言うなりエテルナが馬の姿に変わり、わしとテネルを乗せて走り出す。もう徒歩で追いつける者などおらん。すぐに引き離され、監視もごろつきも見えなくなった。
エテルナはさらに速度を上げて、夜の街道をダンジョン目指してひた走る。途中で何度か行く手を塞ごうとする者はおったが、駿馬エテルナの脚力に対応できず、あるいはテネルの魔法で粉砕されよった。
丸太を転がされたのが一度、攻撃魔法の発動を感じたのが二度。矢を射掛けられそうになったのが三度。そう力のある者は混じっておらんが、頻度が高すぎ配置が厳重すぎる。
「他領貴族の領内移動が、もうここまで伝達しておるとはな」
「最初にすれ違った住人たちから、報告されたんでしょうか」
「領民がみんな、報告してるのやもしれんぞ?」
おそらく、余所者の発見と報告を義務付けておるんじゃろうな。であればあの警戒ぶりも納得がいくわい。

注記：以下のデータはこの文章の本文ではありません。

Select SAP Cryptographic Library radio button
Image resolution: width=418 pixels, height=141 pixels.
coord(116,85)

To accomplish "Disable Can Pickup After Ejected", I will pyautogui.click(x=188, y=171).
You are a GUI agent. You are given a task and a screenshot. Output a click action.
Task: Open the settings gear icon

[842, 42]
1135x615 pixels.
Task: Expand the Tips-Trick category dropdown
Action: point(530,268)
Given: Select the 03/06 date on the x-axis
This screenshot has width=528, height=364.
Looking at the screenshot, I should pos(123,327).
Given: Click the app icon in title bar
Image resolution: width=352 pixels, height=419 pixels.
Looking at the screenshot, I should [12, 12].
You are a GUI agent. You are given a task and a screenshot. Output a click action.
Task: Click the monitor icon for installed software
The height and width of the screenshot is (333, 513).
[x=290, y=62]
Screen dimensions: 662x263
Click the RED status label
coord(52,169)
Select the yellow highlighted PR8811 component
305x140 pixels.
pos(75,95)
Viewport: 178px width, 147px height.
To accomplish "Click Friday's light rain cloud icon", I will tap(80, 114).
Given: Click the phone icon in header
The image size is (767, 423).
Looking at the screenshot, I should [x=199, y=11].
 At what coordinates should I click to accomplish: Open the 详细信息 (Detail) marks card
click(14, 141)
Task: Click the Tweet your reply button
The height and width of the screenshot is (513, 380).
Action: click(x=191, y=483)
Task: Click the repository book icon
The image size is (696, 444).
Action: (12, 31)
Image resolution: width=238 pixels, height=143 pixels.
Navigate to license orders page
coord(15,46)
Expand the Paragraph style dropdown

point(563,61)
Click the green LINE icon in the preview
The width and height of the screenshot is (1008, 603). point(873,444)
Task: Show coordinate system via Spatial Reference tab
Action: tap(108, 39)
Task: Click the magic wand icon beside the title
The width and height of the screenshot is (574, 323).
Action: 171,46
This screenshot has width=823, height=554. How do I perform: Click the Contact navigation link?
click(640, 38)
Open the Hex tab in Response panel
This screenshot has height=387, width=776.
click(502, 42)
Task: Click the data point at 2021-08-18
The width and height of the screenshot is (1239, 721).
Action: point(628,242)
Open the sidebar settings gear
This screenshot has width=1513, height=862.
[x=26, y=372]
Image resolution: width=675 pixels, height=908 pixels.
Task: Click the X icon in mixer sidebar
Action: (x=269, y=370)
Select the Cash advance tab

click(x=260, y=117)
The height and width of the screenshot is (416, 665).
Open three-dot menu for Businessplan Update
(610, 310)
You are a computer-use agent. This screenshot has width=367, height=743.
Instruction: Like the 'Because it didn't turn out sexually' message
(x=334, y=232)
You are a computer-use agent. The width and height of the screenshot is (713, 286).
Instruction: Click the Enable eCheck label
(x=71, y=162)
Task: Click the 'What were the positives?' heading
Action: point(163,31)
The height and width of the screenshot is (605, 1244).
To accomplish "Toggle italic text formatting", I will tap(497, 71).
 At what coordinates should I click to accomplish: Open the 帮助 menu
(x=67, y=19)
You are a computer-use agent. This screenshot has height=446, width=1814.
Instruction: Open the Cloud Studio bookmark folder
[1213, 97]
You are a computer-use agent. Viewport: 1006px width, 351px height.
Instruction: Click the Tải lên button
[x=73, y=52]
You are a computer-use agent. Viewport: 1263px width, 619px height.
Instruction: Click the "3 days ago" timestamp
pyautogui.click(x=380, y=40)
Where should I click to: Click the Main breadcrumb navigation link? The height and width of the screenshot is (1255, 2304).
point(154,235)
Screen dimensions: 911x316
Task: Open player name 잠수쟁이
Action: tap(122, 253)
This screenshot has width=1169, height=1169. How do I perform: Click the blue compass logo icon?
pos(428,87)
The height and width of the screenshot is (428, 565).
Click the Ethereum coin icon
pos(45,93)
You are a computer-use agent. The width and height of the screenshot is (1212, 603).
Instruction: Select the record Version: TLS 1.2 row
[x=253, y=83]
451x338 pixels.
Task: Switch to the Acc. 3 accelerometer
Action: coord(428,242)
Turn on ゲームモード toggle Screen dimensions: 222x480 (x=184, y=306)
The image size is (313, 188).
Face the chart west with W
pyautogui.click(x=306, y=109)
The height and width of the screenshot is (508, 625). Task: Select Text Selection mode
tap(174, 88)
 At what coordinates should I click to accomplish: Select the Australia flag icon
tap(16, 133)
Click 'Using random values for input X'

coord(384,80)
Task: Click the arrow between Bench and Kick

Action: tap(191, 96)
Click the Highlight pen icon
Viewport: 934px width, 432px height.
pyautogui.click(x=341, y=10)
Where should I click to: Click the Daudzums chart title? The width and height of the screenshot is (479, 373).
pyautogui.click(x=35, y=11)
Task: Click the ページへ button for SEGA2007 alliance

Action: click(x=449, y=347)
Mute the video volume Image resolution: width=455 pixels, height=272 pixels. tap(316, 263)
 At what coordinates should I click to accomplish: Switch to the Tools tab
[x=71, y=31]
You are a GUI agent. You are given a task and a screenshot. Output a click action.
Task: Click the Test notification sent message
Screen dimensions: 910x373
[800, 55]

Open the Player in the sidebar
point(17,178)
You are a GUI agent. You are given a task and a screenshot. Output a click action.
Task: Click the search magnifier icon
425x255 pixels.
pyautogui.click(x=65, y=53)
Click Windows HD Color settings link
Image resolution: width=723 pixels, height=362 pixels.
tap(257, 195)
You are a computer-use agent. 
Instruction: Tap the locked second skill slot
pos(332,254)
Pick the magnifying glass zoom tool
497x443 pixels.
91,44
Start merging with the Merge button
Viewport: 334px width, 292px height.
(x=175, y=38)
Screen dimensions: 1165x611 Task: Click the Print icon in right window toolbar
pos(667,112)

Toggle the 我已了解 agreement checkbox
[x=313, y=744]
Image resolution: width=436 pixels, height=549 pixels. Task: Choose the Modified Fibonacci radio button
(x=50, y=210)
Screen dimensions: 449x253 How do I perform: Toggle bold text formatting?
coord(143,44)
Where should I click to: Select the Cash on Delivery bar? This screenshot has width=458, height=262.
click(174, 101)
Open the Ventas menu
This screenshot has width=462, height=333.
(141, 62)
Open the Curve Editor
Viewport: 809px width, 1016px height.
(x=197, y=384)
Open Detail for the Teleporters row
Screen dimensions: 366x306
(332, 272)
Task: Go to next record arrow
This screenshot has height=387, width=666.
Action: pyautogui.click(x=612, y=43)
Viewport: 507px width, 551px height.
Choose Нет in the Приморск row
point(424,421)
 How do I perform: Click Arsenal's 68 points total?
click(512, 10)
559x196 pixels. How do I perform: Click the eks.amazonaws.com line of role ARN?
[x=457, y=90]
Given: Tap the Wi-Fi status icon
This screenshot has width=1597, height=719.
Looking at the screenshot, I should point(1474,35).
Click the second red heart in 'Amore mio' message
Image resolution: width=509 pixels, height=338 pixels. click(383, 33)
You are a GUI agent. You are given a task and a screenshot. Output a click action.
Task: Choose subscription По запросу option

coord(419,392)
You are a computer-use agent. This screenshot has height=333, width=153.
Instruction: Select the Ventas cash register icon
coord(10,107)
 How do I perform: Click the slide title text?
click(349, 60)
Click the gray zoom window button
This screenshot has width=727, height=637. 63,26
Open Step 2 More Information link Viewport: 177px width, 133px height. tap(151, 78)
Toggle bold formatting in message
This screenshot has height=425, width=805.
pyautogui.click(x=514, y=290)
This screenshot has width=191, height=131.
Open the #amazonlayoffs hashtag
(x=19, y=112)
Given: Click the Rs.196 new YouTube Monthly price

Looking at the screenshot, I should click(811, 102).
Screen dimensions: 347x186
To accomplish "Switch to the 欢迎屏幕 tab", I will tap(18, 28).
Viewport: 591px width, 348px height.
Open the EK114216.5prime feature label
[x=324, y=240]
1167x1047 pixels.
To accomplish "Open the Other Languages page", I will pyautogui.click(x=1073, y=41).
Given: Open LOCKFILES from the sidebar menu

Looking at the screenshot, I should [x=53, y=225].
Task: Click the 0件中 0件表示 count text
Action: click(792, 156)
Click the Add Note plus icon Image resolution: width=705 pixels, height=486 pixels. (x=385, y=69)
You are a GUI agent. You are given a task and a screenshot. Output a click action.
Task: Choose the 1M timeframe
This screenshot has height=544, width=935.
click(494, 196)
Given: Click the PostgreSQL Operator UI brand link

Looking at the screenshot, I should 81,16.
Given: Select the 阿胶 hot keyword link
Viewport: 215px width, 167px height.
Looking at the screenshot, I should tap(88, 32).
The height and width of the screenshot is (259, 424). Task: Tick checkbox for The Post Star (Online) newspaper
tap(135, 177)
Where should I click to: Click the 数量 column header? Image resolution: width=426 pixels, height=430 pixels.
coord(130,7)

必要があれば、その程度の諜報網を敷くこともあろう。ただし、それは領内に守るべき機密があるならば、じゃな。
「テネル。これは、なにかあるのう」
「他領の人間に入り込んでほしくない理由、ですか?」
「あるいは、ダンジョンを攻略してもらいたくない理由、じゃな」
それがあるとして、領主プルンブム侯爵側の都合じゃろな。現場の兵士やごろつき連中は、ただ領主の命令に従っておるだけと見た。なにを考えておるかは知らんが、自ら魔物の波に呑まれたい願うほど愚かではあるまい。
しばらく走ると、丘の上に明かりが見えてきよった。
「……アリウス様、篝火が焚かれてます。馬防柵と、人垣も」
もう隠れる気はないということじゃな。ダンジョンまであと十キロ前後。守るのであれば、ここが正念場というところじゃ。
「ゆけい、エテルナ! 敵意ある者は、全て跳ね飛ばせ!」
“ぎょいー”
と言いつつ、エテルナは徐々に速度を落としながら、篝火まで一キロほどのところで足を止める。
「……おい」
“そ~、なの~”
馬防柵の前に立たされ篝火に照らし出されておったのは、首と足に枷を掛けられた獣人の群れであった。